Jeff Green relates to Le Bonheur patients, compares surgery scars

Jeff Green relates to Le Bonheur patients, compares surgery scars
Jeff Green shows his surgery scar (Photo Source: WMC Action News 5)
Jeff Green shows his surgery scar (Photo Source: WMC Action News 5)
(Photo Source: WMC Action News 5)
(Photo Source: WMC Action News 5)

MEMPHIS, TN (WMC) - Jeff Green took the court as a Grizzly for the first time on January 14, 2015, and it did not take him long to give back to the Bluff City -- on and off the court.

At 25-years-old, doctors told Green he may never get to play basketball again. He is using his story to inspire kids in Memphis to never give up.

"Literally five minutes after running on a treadmill to laying on a bed, and they tell me I needed heart surgery," Green said. "It was scary."

This all happened while Green was playing for the Boston Celtics, a team which had already lost a player to heart problems.

In 1993, Celtics star Reggie Lewis collapsed on the court during a game.

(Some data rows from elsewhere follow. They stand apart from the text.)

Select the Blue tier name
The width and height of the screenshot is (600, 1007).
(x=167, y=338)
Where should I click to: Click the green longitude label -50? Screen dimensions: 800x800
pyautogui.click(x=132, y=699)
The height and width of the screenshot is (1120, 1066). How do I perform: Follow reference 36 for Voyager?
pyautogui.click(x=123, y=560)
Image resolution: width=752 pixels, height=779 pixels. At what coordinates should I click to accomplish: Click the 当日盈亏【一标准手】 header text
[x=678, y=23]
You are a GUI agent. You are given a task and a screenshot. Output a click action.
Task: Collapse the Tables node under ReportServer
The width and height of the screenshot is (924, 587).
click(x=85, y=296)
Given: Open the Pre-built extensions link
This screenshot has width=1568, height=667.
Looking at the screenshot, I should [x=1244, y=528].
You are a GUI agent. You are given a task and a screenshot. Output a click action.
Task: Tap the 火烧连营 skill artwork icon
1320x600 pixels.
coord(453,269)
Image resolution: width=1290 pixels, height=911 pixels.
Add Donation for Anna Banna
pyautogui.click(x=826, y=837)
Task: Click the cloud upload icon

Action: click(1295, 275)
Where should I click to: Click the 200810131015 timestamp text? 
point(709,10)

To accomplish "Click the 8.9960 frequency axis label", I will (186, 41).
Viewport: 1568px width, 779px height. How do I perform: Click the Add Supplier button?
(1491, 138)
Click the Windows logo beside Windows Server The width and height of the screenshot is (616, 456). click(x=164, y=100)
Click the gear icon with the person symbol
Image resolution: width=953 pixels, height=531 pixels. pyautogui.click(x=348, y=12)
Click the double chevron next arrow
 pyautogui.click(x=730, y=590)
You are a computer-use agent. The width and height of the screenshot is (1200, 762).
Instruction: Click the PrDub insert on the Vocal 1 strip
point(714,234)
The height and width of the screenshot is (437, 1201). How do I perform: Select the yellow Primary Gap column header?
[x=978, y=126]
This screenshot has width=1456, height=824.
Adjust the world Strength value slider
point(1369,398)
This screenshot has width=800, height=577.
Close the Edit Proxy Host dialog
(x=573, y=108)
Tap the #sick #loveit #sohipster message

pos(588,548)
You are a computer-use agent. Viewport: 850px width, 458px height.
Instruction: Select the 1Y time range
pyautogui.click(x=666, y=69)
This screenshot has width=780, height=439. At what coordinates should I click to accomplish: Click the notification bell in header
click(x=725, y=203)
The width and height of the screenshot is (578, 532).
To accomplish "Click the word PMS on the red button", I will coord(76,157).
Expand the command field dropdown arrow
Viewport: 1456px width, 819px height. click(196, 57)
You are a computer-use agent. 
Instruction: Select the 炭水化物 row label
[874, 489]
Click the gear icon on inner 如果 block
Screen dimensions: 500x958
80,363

He later died of congestive heart failure while playing pick-up basketball.

"He died on the court by not getting checked," Green said.

Green made sure to see a doctor. He went through several hours of open heart surgery to repair an aortic root aneurysm. He missed the entire 2011-2012 season.

"When I first had the surgery, I was sad thinking life was over," Green said. "I couldn't play basketball, but meeting kids who go through it--and they're running around smiling--that puts life in perspective for me."

Now that he's in Memphis, Green is spending his free time at Le Bonheur Children's Hospital in the adolescent cardiovascular surgery unit.

"It's very inspiring when you have a kid age of five and see them battle back smiling."

One of those kids is 7-year-old Matthew McCarter. He has undergone two heart surgeries at Le Bonheur.

"I have a fake aorta--a plastic one," McCarter said. "I get to play basketball, baseball, run around, and play with my friends."

Oh, and he also gets to compare surgery scars with a real life NBA Player.

"I don't want any kid thinking they're different just because they had the surgery," Green said. "I want them to think they're unique, they're better, they're a super hero. That's what I like to call it."

"He went through something like this," Matthew's dad, Steven McCarter, said. "He has a connection to the kids. I could tell just by walking around him."

"By Matthew seeing me play hard and have fun doing it, it can also inspire him to enjoy life and be happy," Green said. "And I know basketball isn't everything, but I appreciate it a little bit more [since the surgery]. You don't take it for granted."

In fact, Green doesn't take much of anything for granted anymore. While he recovered from heart surgery, he completed his degree at Georgetown. He says he's the first person in his family to graduate from college.